EspressoSystems / hotshot-query-service

Generic query service for HotShot applications
https://espressosystems.github.io/hotshot-query-service/
GNU General Public License v3.0
5 stars 1 forks source link

Pruner might delete unnecessary data under heavy disk utilization #633

Open jbearer opened 4 months ago

jbearer commented 4 months ago

We use Postgres's insight into disk utilization in deciding when to prune beyond the target retention and potentially all the way up to the minimum retention. However the disk utilization info might be stale if we have recently pruned some data that hasn't been autovacuumed yet. In this case we should just vacuum (or wait for an autovacuum) to recover space, rather than pruning further.

imabdulbasit commented 3 months ago

I think that waiting for auto vacuum might not be reliable and we need to clear up some space immediately. If we wait for auto vacuum then new data inserts might fail until auto vacuum kicks in. The default postgres auto vacuum settings may also cause a long delay before it runs the auto vacuum job.
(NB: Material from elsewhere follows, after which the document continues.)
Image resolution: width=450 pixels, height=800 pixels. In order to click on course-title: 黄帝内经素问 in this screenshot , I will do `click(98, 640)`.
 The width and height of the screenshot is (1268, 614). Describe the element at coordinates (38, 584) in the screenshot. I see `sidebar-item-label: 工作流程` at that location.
I am leaning more towards running manual vacuum so that new inserts do not fail.

imabdulbasit commented 3 months ago

We had errors related to insufficient shared memory when running manual vacuum, which prevented the whole batch insert from succeeding, as we were committing after the vacuum job. However, the chances of manual vacuum failing should be lower now, as we commit after each batch delete.